[Start of section]

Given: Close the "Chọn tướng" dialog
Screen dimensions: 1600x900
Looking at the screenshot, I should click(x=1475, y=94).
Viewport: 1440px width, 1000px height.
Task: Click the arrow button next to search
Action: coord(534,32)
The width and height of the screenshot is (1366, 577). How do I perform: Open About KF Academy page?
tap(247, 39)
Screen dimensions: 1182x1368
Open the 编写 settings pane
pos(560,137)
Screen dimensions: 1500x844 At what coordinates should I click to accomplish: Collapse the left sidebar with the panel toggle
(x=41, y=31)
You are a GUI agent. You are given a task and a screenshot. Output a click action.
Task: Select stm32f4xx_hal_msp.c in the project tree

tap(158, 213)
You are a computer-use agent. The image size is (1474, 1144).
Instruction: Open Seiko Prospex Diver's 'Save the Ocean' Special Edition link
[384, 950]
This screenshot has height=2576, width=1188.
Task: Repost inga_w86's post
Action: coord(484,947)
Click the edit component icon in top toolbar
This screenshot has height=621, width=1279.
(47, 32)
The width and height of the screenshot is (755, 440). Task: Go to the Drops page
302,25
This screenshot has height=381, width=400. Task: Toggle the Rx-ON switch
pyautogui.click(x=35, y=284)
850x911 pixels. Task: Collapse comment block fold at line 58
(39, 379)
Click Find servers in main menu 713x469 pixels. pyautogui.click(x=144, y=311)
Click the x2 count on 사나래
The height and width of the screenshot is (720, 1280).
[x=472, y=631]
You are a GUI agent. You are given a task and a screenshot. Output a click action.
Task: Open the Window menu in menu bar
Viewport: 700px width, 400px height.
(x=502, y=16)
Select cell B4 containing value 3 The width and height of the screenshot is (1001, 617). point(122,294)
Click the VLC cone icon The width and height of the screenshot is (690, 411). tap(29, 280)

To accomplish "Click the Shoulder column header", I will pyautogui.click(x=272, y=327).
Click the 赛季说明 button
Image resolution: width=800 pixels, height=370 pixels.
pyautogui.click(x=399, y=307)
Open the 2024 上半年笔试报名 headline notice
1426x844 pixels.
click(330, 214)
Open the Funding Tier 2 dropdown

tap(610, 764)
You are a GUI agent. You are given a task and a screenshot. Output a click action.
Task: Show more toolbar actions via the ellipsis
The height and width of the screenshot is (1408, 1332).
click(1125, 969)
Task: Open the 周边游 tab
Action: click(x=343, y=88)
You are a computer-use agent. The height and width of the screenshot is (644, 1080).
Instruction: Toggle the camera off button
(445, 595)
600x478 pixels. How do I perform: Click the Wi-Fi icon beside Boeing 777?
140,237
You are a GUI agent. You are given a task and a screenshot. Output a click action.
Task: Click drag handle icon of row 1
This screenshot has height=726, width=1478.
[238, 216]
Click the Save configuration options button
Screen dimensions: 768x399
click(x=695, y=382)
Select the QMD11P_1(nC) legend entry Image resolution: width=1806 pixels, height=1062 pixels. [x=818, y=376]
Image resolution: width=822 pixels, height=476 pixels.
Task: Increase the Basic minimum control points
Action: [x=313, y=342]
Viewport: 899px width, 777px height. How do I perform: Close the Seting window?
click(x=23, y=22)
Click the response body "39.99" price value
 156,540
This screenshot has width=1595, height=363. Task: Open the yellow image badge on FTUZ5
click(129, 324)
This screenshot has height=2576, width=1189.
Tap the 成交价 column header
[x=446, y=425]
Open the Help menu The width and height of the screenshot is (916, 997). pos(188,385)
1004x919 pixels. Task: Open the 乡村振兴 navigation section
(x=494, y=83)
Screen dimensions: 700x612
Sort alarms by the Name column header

[End of section]

▸ **Activity**: Give back each line above exactly as written.

▸ **Expected output**:
Given: Close the "Chọn tướng" dialog
Screen dimensions: 1600x900
Looking at the screenshot, I should click(x=1475, y=94).
Viewport: 1440px width, 1000px height.
Task: Click the arrow button next to search
Action: coord(534,32)
The width and height of the screenshot is (1366, 577). How do I perform: Open About KF Academy page?
tap(247, 39)
Screen dimensions: 1182x1368
Open the 编写 settings pane
pos(560,137)
Screen dimensions: 1500x844 At what coordinates should I click to accomplish: Collapse the left sidebar with the panel toggle
(x=41, y=31)
You are a GUI agent. You are given a task and a screenshot. Output a click action.
Task: Select stm32f4xx_hal_msp.c in the project tree

tap(158, 213)
You are a computer-use agent. The image size is (1474, 1144).
Instruction: Open Seiko Prospex Diver's 'Save the Ocean' Special Edition link
[384, 950]
This screenshot has height=2576, width=1188.
Task: Repost inga_w86's post
Action: coord(484,947)
Click the edit component icon in top toolbar
This screenshot has height=621, width=1279.
(47, 32)
The width and height of the screenshot is (755, 440). Task: Go to the Drops page
302,25
This screenshot has height=381, width=400. Task: Toggle the Rx-ON switch
pyautogui.click(x=35, y=284)
850x911 pixels. Task: Collapse comment block fold at line 58
(39, 379)
Click Find servers in main menu 713x469 pixels. pyautogui.click(x=144, y=311)
Click the x2 count on 사나래
The height and width of the screenshot is (720, 1280).
[x=472, y=631]
You are a GUI agent. You are given a task and a screenshot. Output a click action.
Task: Open the Window menu in menu bar
Viewport: 700px width, 400px height.
(x=502, y=16)
Select cell B4 containing value 3 The width and height of the screenshot is (1001, 617). point(122,294)
Click the VLC cone icon The width and height of the screenshot is (690, 411). tap(29, 280)

To accomplish "Click the Shoulder column header", I will pyautogui.click(x=272, y=327).
Click the 赛季说明 button
Image resolution: width=800 pixels, height=370 pixels.
pyautogui.click(x=399, y=307)
Open the 2024 上半年笔试报名 headline notice
1426x844 pixels.
click(330, 214)
Open the Funding Tier 2 dropdown

tap(610, 764)
You are a GUI agent. You are given a task and a screenshot. Output a click action.
Task: Show more toolbar actions via the ellipsis
The height and width of the screenshot is (1408, 1332).
click(1125, 969)
Task: Open the 周边游 tab
Action: click(x=343, y=88)
You are a computer-use agent. The height and width of the screenshot is (644, 1080).
Instruction: Toggle the camera off button
(445, 595)
600x478 pixels. How do I perform: Click the Wi-Fi icon beside Boeing 777?
140,237
You are a GUI agent. You are given a task and a screenshot. Output a click action.
Task: Click drag handle icon of row 1
This screenshot has height=726, width=1478.
[238, 216]
Click the Save configuration options button
Screen dimensions: 768x399
click(x=695, y=382)
Select the QMD11P_1(nC) legend entry Image resolution: width=1806 pixels, height=1062 pixels. [x=818, y=376]
Image resolution: width=822 pixels, height=476 pixels.
Task: Increase the Basic minimum control points
Action: [x=313, y=342]
Viewport: 899px width, 777px height. How do I perform: Close the Seting window?
click(x=23, y=22)
Click the response body "39.99" price value
 156,540
This screenshot has width=1595, height=363. Task: Open the yellow image badge on FTUZ5
click(129, 324)
This screenshot has height=2576, width=1189.
Tap the 成交价 column header
[x=446, y=425]
Open the Help menu The width and height of the screenshot is (916, 997). pos(188,385)
1004x919 pixels. Task: Open the 乡村振兴 navigation section
(x=494, y=83)
Screen dimensions: 700x612
Sort alarms by the Name column header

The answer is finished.